Нежная Эвридика, прекрасная нимфа, что знала ты о тьме и тишине? Твоя жизнь в лучах любви Орфея, сына прекрасной Каллиопы и речного бога Эагра, была так светла и безмятежна, почему ты отвергла ее? Что заставило тебя просить Смерть о встрече?
– Что ты знаешь о Смерти, Эвридика? Ты – любимая жена моя, ты – жизнь и душа, ты – ясное утро, улыбка, смех и песня – что влечет тебя к тому, что есть тлен и зло?
– Не знаю, любимый… Может быть – справедливость. Или – жалость.
– Справедливость к Смерти? Не понимаю тебя…
– Она пленница, Орфей, неужели ты не видишь этого? Ты, которому дан талант зачаровывать музыкой своей и людей, и зверей, и даже деревья и травы? Волны морские, и те покоряются твоей песне! Ты так чуток – и так глух к истине, которая очевидна?
– И в чем же эта истина, дитя?
– У Смерти нет выбора, Орфей. У нее нет своей воли. Срок жизни всего сущего – в руках неумолимых Парок, и Смерть – только вестник. Она приходит, когда должно, к тем, к кому должно, и даже то, как она выглядит в эти минуты – и это определяется не ею самой. И ее встречает страх. Ненависть. Отчаяние. И лишь иногда – облегчение. И очень-очень редко она приходит к тем, для кого встреча с ней – радость. И тогда, думаю, радуется и она. А самые черные дни для нее – когда она приходит к детям, только родившимся на свет. Их неведение ложится на ее плечи как свинцовый груз. Столько мыслей, чувств, сожалений видит Смерть, столько проклятий и жалоб слышит в свой адрес – а ведь она просто делает свою работу.
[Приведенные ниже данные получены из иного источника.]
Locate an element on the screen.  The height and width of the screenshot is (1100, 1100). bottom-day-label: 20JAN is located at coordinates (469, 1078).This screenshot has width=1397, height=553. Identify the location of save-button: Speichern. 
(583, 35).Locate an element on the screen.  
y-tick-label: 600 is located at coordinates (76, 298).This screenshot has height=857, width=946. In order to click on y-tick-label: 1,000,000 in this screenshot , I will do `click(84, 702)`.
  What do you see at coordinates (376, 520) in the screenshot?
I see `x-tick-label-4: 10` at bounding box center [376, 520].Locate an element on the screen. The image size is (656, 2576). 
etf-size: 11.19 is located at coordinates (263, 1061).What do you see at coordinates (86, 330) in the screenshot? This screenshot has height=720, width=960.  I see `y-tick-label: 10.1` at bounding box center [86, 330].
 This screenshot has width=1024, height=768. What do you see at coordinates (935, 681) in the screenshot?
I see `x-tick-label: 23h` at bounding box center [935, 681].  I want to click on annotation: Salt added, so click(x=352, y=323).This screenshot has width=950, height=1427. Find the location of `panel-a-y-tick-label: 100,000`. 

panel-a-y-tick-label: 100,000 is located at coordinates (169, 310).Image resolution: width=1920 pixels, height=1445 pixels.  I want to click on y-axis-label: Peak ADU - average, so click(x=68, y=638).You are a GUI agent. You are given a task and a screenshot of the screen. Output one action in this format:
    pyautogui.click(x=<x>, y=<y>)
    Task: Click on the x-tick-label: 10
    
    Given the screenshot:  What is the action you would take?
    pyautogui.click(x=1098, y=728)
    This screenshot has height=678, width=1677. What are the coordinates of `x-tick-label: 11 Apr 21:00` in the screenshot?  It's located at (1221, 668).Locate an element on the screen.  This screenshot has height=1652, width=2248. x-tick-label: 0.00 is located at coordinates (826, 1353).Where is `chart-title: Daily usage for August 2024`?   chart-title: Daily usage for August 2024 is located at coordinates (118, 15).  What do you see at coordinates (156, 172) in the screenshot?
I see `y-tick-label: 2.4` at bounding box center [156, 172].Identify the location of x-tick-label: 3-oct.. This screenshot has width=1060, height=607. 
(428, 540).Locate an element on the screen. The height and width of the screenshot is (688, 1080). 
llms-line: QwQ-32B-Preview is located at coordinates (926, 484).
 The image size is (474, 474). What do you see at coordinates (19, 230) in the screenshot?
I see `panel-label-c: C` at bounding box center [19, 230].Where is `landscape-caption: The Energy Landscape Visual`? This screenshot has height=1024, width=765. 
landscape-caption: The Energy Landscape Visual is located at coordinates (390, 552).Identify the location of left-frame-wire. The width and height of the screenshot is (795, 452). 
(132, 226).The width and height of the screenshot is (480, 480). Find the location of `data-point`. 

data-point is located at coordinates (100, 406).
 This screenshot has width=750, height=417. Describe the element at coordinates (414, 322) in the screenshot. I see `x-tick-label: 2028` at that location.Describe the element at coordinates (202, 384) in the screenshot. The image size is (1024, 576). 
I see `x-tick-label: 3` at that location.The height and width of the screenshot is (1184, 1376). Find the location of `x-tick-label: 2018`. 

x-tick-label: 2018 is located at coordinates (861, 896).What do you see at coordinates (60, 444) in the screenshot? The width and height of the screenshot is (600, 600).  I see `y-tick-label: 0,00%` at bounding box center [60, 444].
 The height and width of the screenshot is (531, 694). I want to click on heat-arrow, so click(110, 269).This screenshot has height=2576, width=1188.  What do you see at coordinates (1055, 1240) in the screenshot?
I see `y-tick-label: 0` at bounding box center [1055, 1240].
– Смерть несвободна, ты это хочешь сказать, любовь моя? И все ее поступки – предопределены? У нее нет своих желаний, мыслей или чувств, а если и есть – они не имеют значения и не принимаются во внимание?
– Да, любимый. Она – узница долга. И мне так жаль ее!
Далеко, очень далеко от речного берега с его туманами и шепотом волн, на другом конце мира, во тьме и тишине подземных чертогов, среди полированных, круглых колонн, отражающих блики факельного света, и тяжелых, шитых золотом занавесей на окнах, среди брошенных под ноги знамен и ковров, что смягчают холод черно-белых мраморных залов – хрупкая девушка, закутанная в темные одежды, вслушивается в этот диалог.
На бледном лице – огромные, темные глаза, непроницаемые, строгие, холодные. Горький излом длинных бровей, извилистый неулыбчивый рот, тонкие руки с длинными, неожиданно сильными пальцами. Высокая, чуть сутулая, в темном платье, тяжелом, прямом, с едва поблескивающим шитьем по подолу и рукавам, повторяющим орнамент на занавесях и знаменах.